Life, Death & Sorcery #1
Writer & Artist: Danny Zabbal
Review by Josh Canales
Introducing us to a couple on the run with some unknown magical presence, Danny Zabbal throws readers directly into the midst of the action as Life, Death & Sorcery opens 100 years before our story takes place. Almost immediately we see the pair get attacked by someone they seem to know with some intense magic. The attacker is trying to retrieve something the couple has taken. With some quick-witted trickery, our couple barely escapes by sending their attacker forward in time.
Jumping 100 years to 1995, we meet an angsty teen named Amelia as she parts ways with her friends. As she is on her way home, the unknown magical presence makes another appearance, speaking to her so only she could hear. Ignoring it, Amelia goes home to sleep, only to have a night full of nightmares. The next day as we learn more about Amelia, the magical presence offers to take her away from her troubles. There is one catch; she has to take this unknown magical voice in her head to its “home”.

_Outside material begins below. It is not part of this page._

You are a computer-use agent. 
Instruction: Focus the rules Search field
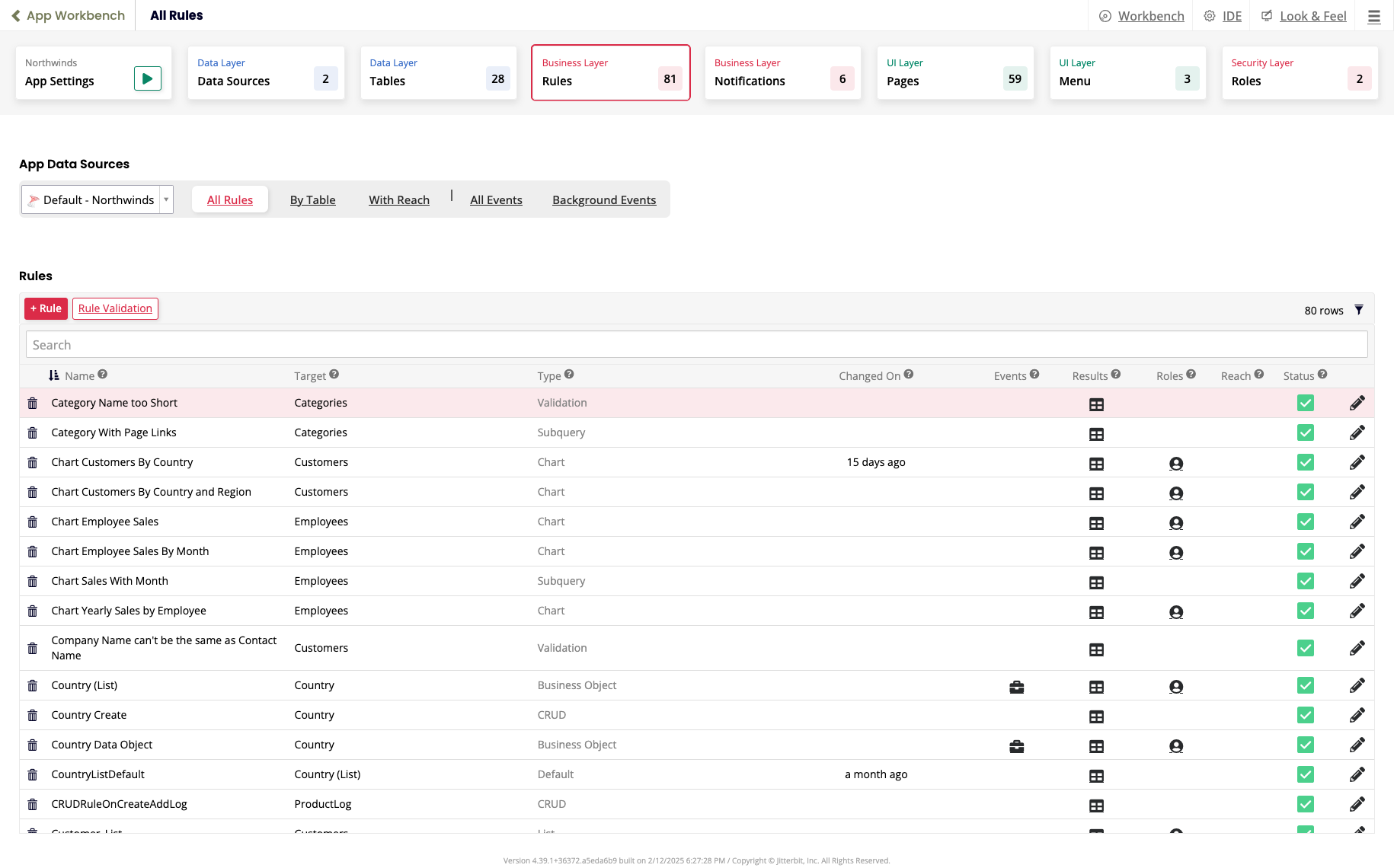(x=696, y=345)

Opening on a high note, Life, Death & Sorcery draws readers in with a sense of mystery and excitement, but falls off around the middle of the issue. The issue doesn’t do much in the way of explaining what is going on or who our main characters are, causing a slight disconnect with the story. Danny Zabbal does write interactions between people in a very believable manner, especially family interactions. The short time we see Amelia with her family, it feels very natural and flows like a conversation between sisters really would. As the issue goes on, we see more and more of Amelia, but not much else. It doesn’t do much for world building, the status of magic is unknown and the world this takes place in is a mystery.

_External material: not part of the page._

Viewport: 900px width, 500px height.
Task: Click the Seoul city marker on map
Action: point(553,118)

Danny Zabbal’s art on the book is simplistic and fun, in almost an Archie-esque manner. The colors create a darker, more mysterious tone more fitting to the story being told. With simple panel work, the issue flows well and is easy to follow, but also fails to portray content dynamically. Overall, the art is nice but lacking that final oomph to push the book forward into being great.
Wait for the trade. Reading in a collected format seems the best way to get the full effect of the interesting story Zabbal is writing. Life, Death & Sorcery is a fun book overall and I am really looking forward to reading the completed story.